YOUR GOAL:
Leaving every picture out, please return exactly the lines from the top of the material below through the line with "Task: Open the Performance gauge sidebar icon", both included.

GIVEN DATA:
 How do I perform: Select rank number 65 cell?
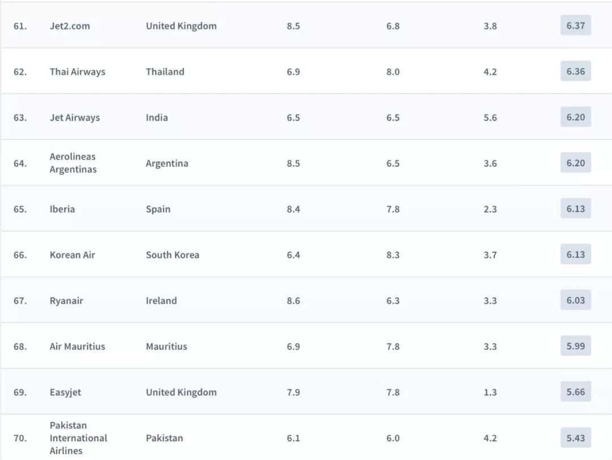tap(20, 209)
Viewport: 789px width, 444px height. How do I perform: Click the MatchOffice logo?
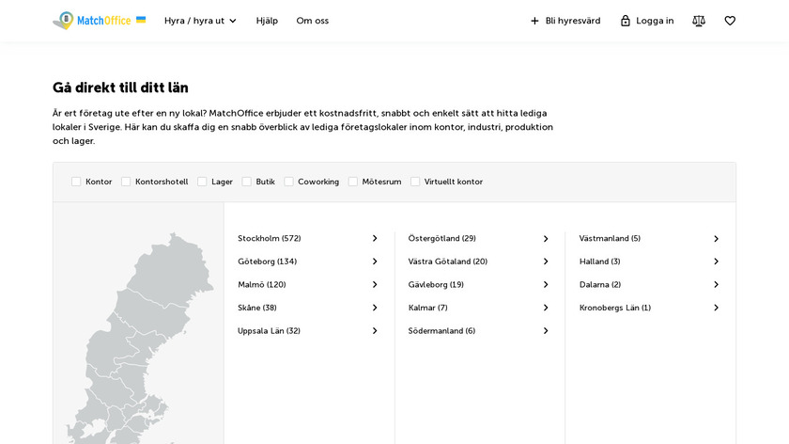click(x=92, y=20)
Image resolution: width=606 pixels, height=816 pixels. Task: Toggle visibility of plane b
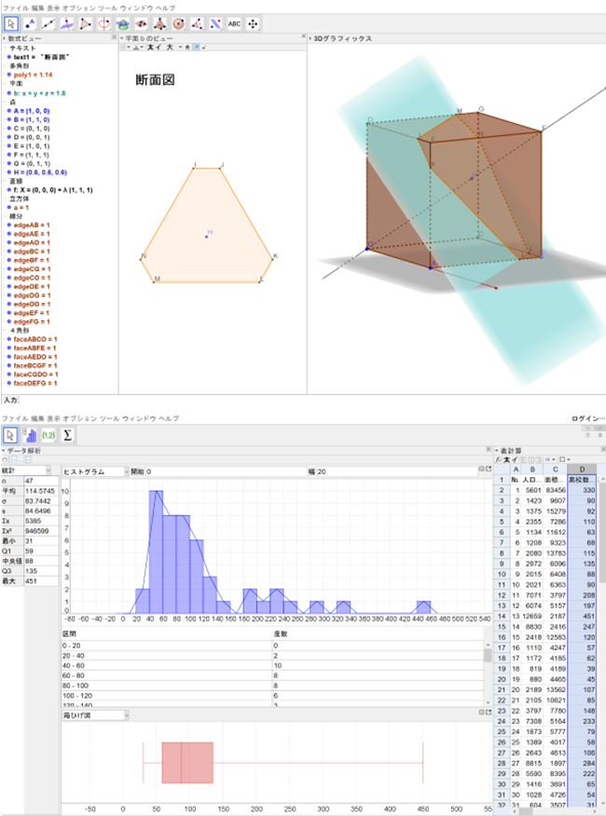coord(9,93)
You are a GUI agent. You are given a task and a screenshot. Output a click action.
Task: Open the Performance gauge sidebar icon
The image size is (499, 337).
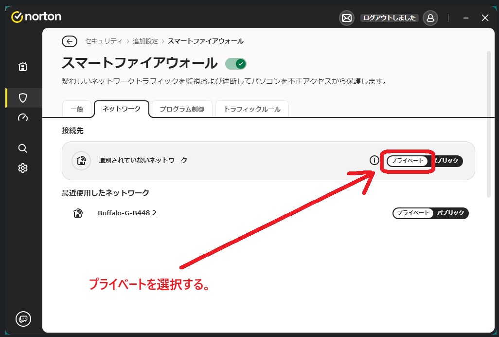click(x=22, y=117)
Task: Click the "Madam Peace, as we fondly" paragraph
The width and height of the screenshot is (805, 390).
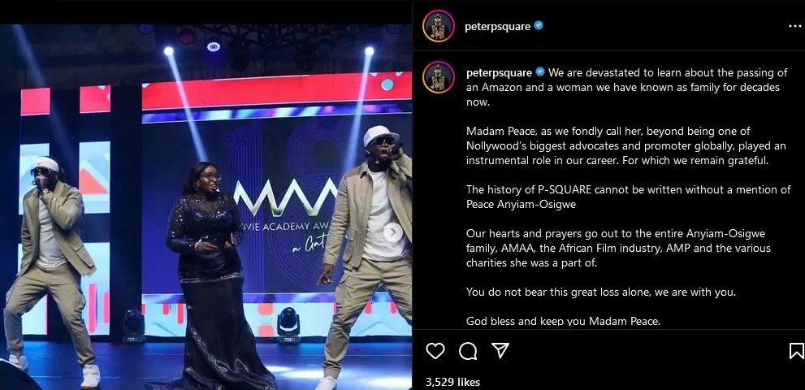Action: (x=625, y=146)
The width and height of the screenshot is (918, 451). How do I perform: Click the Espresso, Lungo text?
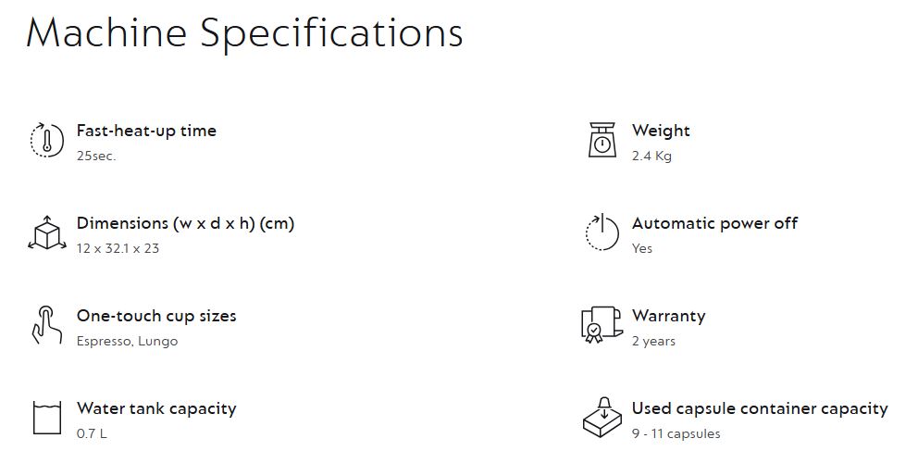[x=127, y=341]
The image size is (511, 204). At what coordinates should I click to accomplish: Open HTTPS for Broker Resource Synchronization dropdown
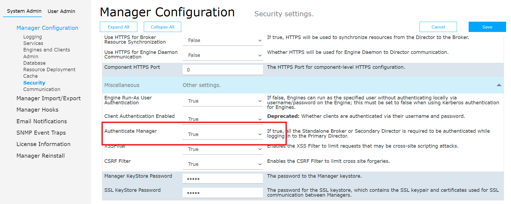click(x=223, y=40)
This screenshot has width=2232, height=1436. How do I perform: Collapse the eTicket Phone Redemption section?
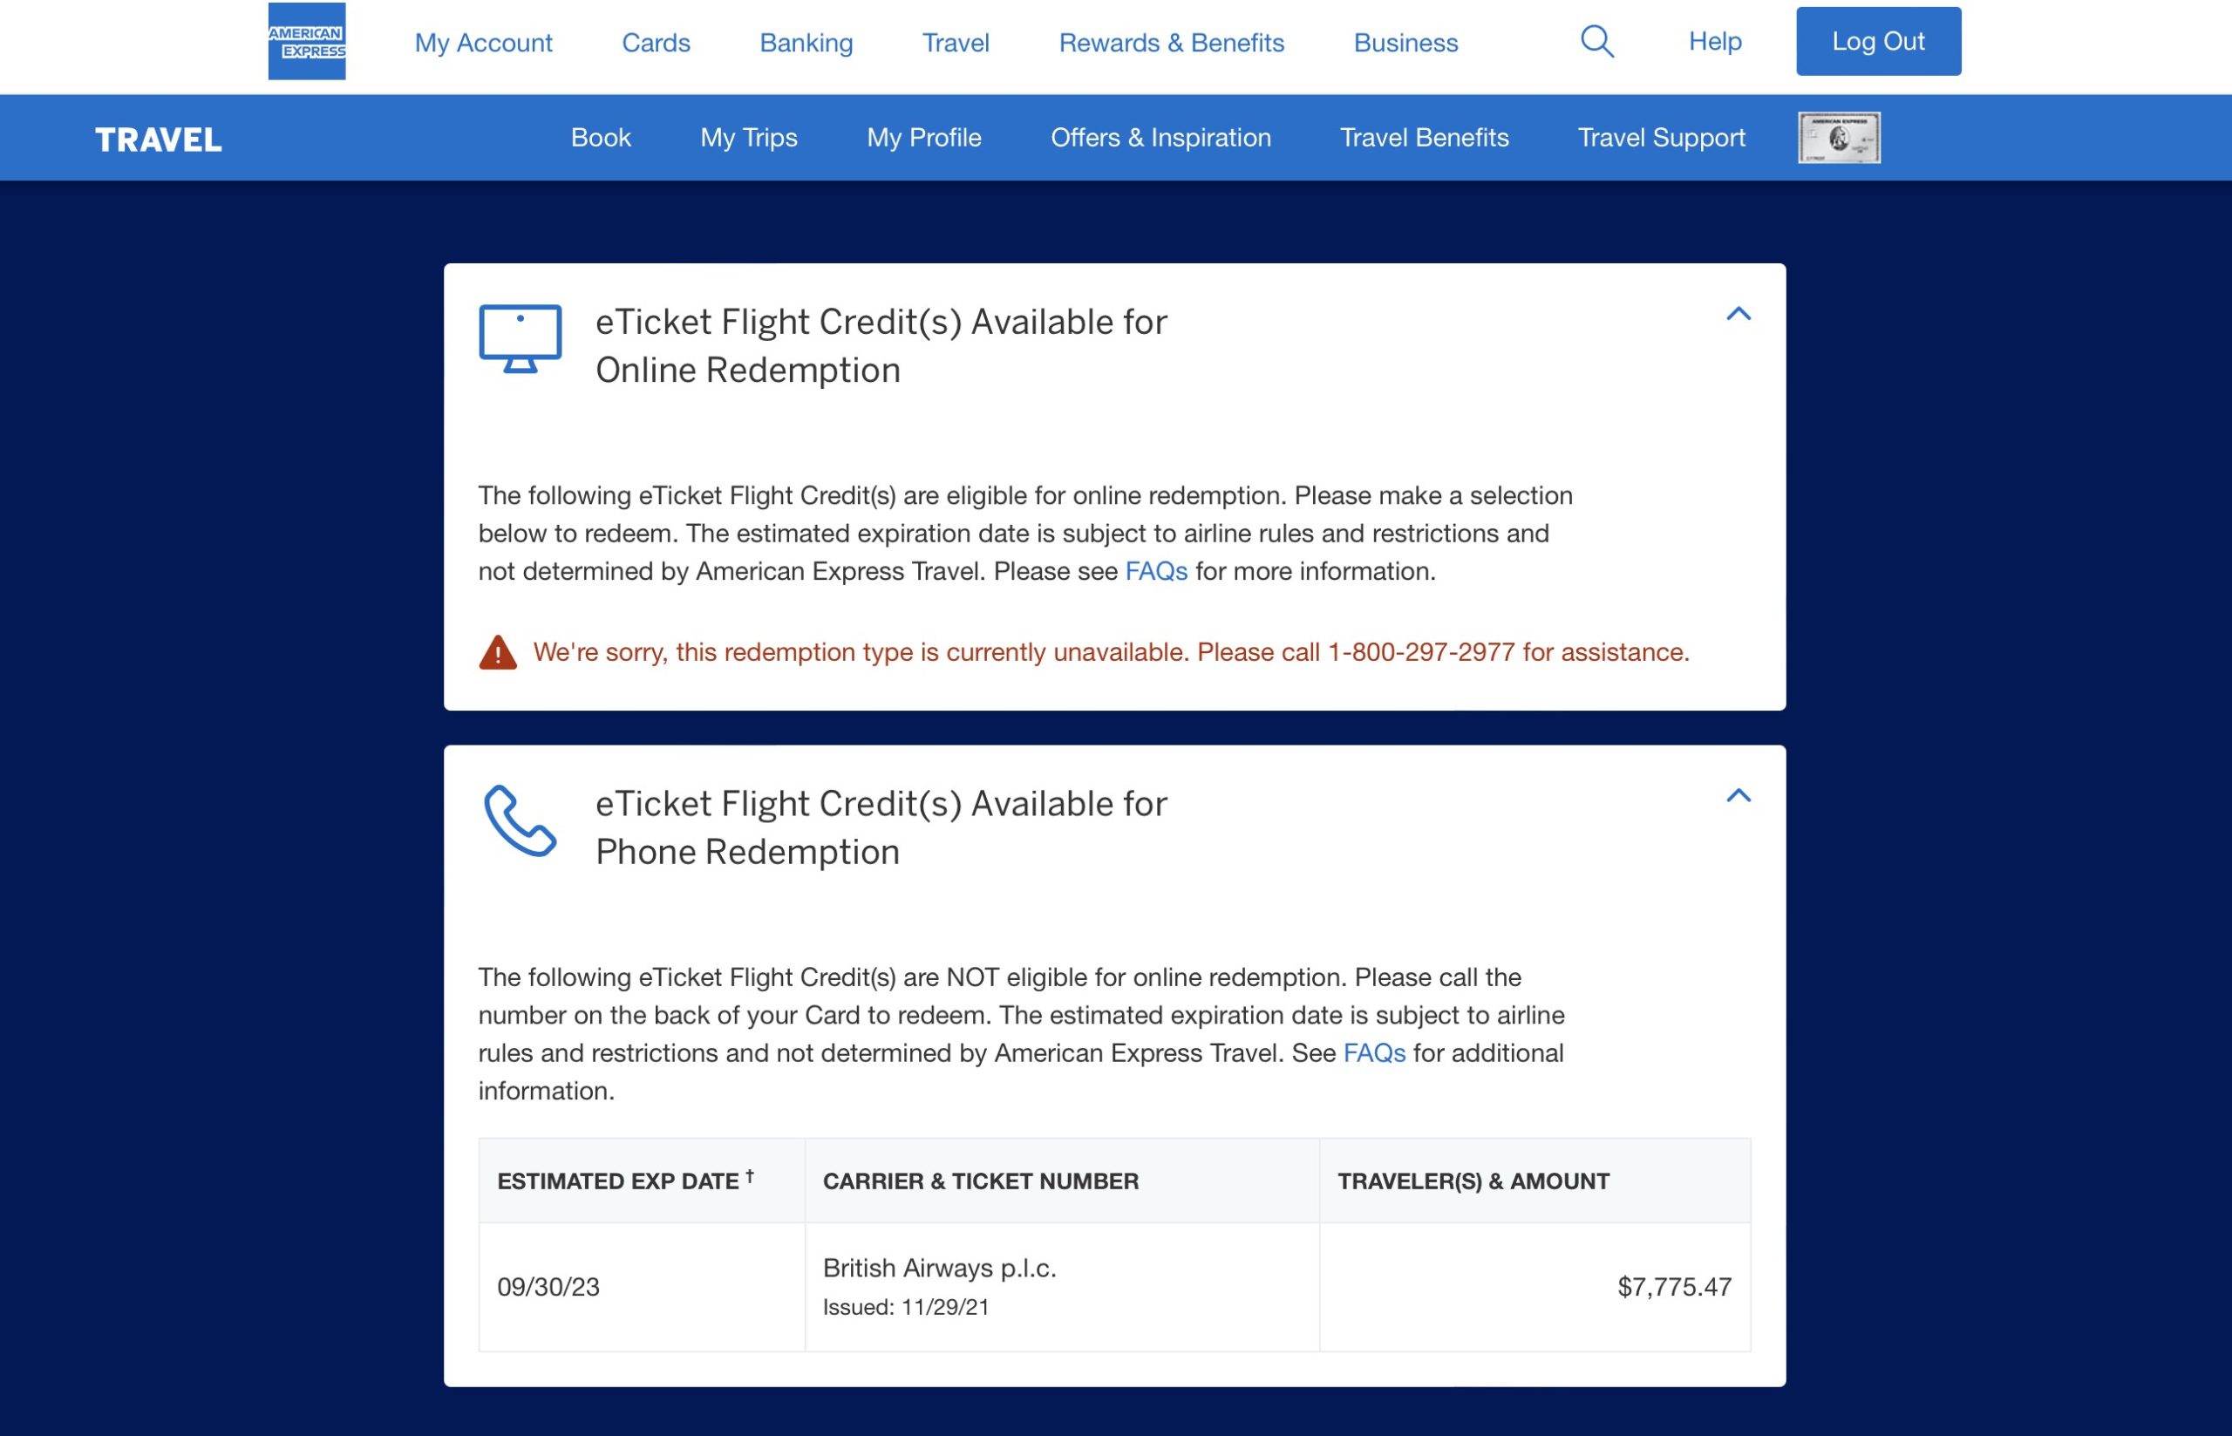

RESULT OF THIS EXERCISE:
 How do I perform: Select rank number 65 cell?
tap(20, 209)
Viewport: 789px width, 444px height. How do I perform: Click the MatchOffice logo?
click(x=92, y=20)
Image resolution: width=606 pixels, height=816 pixels. Task: Toggle visibility of plane b
coord(9,93)
You are a GUI agent. You are given a task and a screenshot. Output a click action.
Task: Open the Performance gauge sidebar icon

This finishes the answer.